Introduction

With inverse distance weighting we interpolated to new, unobserved locations by using a weighted average of the values at sampled locations, with the weights inversely proportional to the distance to the sampled locations, raised to some power.

This means the amount of influence that points at a distance \(d\) from our unobserved location have is the same, regardless of the distribution of points across the region. Essentially it means that there is a common, global amount of smoothing being applied: the weights for a distance \(d\) are the same regardless of where we are interpolating.

An alternate approach is to allow the amount of smoothing to adapt to changes in the intensity of sampled points as well as changes in the values measured at those points. Essentially we utilise the covariance between the interpoint distances and the interpoint values to tune the weights to what is happening locally around the unobserved point: weights for a distance \(d\) will differ depending on where we are interpolating.
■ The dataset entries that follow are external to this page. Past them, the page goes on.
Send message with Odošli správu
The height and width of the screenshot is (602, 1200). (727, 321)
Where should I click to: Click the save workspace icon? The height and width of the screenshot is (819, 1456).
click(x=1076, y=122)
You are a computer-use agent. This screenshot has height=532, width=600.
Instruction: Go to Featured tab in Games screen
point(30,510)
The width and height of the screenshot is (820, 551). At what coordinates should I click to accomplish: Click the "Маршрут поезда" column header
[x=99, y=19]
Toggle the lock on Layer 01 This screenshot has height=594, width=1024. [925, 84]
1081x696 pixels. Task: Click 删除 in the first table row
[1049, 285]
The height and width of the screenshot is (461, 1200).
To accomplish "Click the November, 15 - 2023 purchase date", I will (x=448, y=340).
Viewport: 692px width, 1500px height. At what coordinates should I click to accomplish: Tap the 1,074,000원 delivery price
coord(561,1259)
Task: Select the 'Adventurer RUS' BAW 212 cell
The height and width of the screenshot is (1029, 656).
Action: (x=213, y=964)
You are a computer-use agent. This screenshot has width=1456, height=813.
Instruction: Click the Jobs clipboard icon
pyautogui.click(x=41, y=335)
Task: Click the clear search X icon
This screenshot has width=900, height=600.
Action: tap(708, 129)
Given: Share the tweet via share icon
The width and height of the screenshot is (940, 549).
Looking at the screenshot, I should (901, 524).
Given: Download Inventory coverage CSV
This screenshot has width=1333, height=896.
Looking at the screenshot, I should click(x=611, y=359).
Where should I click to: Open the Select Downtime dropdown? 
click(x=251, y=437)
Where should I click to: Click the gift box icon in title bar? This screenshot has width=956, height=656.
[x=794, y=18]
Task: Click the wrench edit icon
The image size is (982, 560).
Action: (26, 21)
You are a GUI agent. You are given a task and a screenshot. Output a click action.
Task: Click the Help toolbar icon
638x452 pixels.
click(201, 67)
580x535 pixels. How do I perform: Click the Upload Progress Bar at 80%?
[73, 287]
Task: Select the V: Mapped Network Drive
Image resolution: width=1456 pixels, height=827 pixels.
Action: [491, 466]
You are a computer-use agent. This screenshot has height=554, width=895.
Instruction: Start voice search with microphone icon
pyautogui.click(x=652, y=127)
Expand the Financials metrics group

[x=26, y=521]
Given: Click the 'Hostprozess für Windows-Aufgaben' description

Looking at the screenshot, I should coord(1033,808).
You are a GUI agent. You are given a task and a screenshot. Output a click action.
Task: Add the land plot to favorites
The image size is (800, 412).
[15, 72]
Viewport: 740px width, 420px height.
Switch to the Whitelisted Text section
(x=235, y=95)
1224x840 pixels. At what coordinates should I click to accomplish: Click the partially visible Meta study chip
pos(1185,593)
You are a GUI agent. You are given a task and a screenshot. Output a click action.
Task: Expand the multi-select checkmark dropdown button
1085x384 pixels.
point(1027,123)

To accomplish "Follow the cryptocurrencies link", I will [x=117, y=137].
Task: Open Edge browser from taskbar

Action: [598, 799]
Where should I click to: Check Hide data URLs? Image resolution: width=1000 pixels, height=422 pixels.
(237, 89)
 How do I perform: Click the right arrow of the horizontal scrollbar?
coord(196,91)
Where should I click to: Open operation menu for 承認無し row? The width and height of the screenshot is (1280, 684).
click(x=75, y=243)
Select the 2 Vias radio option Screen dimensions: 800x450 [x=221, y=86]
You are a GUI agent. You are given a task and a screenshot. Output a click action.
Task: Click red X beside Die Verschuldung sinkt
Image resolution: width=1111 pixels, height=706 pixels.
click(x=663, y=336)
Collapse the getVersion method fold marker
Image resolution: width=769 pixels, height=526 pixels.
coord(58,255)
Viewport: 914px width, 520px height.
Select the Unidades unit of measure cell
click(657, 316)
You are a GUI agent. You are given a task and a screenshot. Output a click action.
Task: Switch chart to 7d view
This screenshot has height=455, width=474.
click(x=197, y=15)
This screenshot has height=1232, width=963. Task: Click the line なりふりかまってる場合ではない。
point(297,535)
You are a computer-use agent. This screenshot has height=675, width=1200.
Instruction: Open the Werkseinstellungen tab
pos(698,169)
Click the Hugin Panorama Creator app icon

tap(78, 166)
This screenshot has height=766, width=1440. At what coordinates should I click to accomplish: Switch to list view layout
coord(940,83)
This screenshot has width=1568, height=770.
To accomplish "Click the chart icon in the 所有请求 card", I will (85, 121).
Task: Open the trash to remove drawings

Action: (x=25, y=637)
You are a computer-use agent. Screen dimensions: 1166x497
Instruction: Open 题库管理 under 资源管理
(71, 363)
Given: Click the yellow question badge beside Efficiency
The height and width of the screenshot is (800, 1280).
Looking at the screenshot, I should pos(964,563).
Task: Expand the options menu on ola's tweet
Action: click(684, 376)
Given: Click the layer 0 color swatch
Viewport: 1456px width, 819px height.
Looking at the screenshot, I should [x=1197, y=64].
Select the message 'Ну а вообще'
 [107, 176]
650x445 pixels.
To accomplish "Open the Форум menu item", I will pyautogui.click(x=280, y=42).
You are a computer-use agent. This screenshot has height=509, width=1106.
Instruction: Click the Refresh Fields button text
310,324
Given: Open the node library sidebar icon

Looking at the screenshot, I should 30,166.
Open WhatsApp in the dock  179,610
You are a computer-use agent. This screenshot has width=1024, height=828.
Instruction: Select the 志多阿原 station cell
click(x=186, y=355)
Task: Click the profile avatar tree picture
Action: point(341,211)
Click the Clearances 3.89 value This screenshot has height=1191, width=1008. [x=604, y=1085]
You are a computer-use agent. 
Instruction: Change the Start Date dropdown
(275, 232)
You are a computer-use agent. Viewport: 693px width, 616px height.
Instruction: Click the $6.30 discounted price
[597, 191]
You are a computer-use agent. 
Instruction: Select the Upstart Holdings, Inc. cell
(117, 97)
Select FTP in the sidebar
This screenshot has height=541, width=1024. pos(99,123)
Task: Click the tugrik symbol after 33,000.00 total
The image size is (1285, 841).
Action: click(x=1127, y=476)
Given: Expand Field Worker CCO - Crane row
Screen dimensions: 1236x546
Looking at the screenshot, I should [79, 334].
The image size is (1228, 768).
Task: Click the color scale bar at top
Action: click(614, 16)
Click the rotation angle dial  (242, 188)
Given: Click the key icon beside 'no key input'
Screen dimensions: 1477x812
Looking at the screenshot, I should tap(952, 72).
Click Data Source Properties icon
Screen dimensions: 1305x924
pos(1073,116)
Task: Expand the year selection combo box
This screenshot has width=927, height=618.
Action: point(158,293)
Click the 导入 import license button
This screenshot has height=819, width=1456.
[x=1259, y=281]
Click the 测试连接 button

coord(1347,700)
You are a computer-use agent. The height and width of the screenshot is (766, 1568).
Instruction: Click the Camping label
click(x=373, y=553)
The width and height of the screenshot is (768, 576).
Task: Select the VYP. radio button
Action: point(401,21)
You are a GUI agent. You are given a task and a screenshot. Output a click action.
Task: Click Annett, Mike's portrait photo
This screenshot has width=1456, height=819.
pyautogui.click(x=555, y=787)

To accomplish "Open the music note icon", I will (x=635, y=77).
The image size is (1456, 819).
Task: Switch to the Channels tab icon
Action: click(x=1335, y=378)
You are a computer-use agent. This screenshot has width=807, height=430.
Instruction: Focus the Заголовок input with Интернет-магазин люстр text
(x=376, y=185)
As an example dataset, we’ll be using a famous dataset of heavy metal concentrations in topsoil in a flood plain of the river Meuse near the village of Stein in the Netherlands. It is available within the sp package and you can find more details about it using ?meuse. We’ll be concentrating on the metal zinc, and look at it on a log scale:

The goal will be to interpolate this measure so we can estimate the concentration of zinc across the entire flood plain. To do this we’ll make use of a grid for interpolation:

Simple Kriging

An alternate, and perhaps more statistical way of performing interpolation is to use a statistical model to define how pairs of measurements are expected to be related, given how far they are apart. We do this by creating a variogram which takes half the squared difference in the measure \(z\) between pairs of observations \(i\), \(j\): \[ \gamma_{ij} = \frac{1}{2}(z_i - z_j)^2 \] and plots this against the distance \(d_{ij}\) between observations \(i\) and \(j\), for all pairs of observations up to some given distance (e.g. up to say 1/3 of the area covered by the points).

This is a bit overwhelming to interpret, so we typically divide the distance into bands and then estimate the average \(\gamma\) within each band:

This can be done using the variogram function:

const.var <- variogram(log(zinc) ~ 1, data=meuse.sf)

We then fit a variogram model \(\gamma(d)\) to this. There’s a whole heap of variogram models available:

We usually pick one of these models, then control it’s fit to the data by modifying three main parameters: the nugget, the partial sill and the range. The nugget is the y-intercept (i.e. \(\gamma(0)\)), while the range and partial sill are the point (x and y respectively) where the variogram starts flattening out.

This fitting is done in the fit.variogram function. Here we use the spherical variogram model, and we give it a guess at the partial sill (0.6), the range (1000) and the nugget (0.1). It then optimises these parameters from there and gives:

const.mod <- fit.variogram(const.var, model=vgm(0.6, "Sph", 1000, 0.1))
const.mod
##   model      psill    range
## 1   Nug 0.05066089   0.0000
## 2   Sph 0.59060629 897.0097

We were pretty close with our guesses. We can plot the result on top of our data variogram:

Now that we have a model for how pairs of points will be correlated, we can now do the interpolation. Essentially we use the variogram model to provide localised weighting parameters.

Recall that with inverse distance weighting the interpolated value at an unsampled site was determined by the weighted average of neighbouring points where the weighting parameter (the power \(p\) in the formula) was the same across the entire study extent. Kriging uses the variogram model to compute the weights of neighboring points based on the distribution of those values, so it allows the local pattern of points in the neighbourhood of the unsampled point to define the weights. The weights \(w_1, w_2, \ldots, w_n\) are determined by solving the system of \(n+1\) linear equations \[ \begin{aligned} \sum_j w_j \gamma(\lVert\mathbf{x}_i - \mathbf{x}_j\rVert) + \mu &= \gamma(\lVert\mathbf{x}_i - \mathbf{x}\rVert)\quad i = 1,\ldots,n,\\ \sum_j w_j &= 1. \end{aligned} \] where \(\gamma\) is the variogram function, \(w_j\) are the weights, \(\mathbf{x}\) is the unobserved location for which we want to interpolate, \(\mathbf{x}_i\) are our sampled locations, and \(\mu\) is an additional constant (a Lagrange multiplier) that contributes to the variance (uncertainty) of the kriging estimate.

Once we have the weights \(w_j\), we then compute the interpolated measure \(\hat{z}\) using the same equation as was used for IDW, though we note that \(\sum_j w_j = 1\) so it simplifies to: \[ \hat{z} = \sum_{j=1}^n w_jz_j \] We do this in R with the krige function:

krig.const <- krige(log(zinc) ~ 1, meuse.sf, meuse.grid.sf, model=const.mod)

which gives us an sf object with the same columns (var1.pred and var1.var) as the idw function did. The difference is that var1.var is now useful as a measure of uncertainty. You should see low uncertainty where we have observations, and higher uncertainty where we don’t.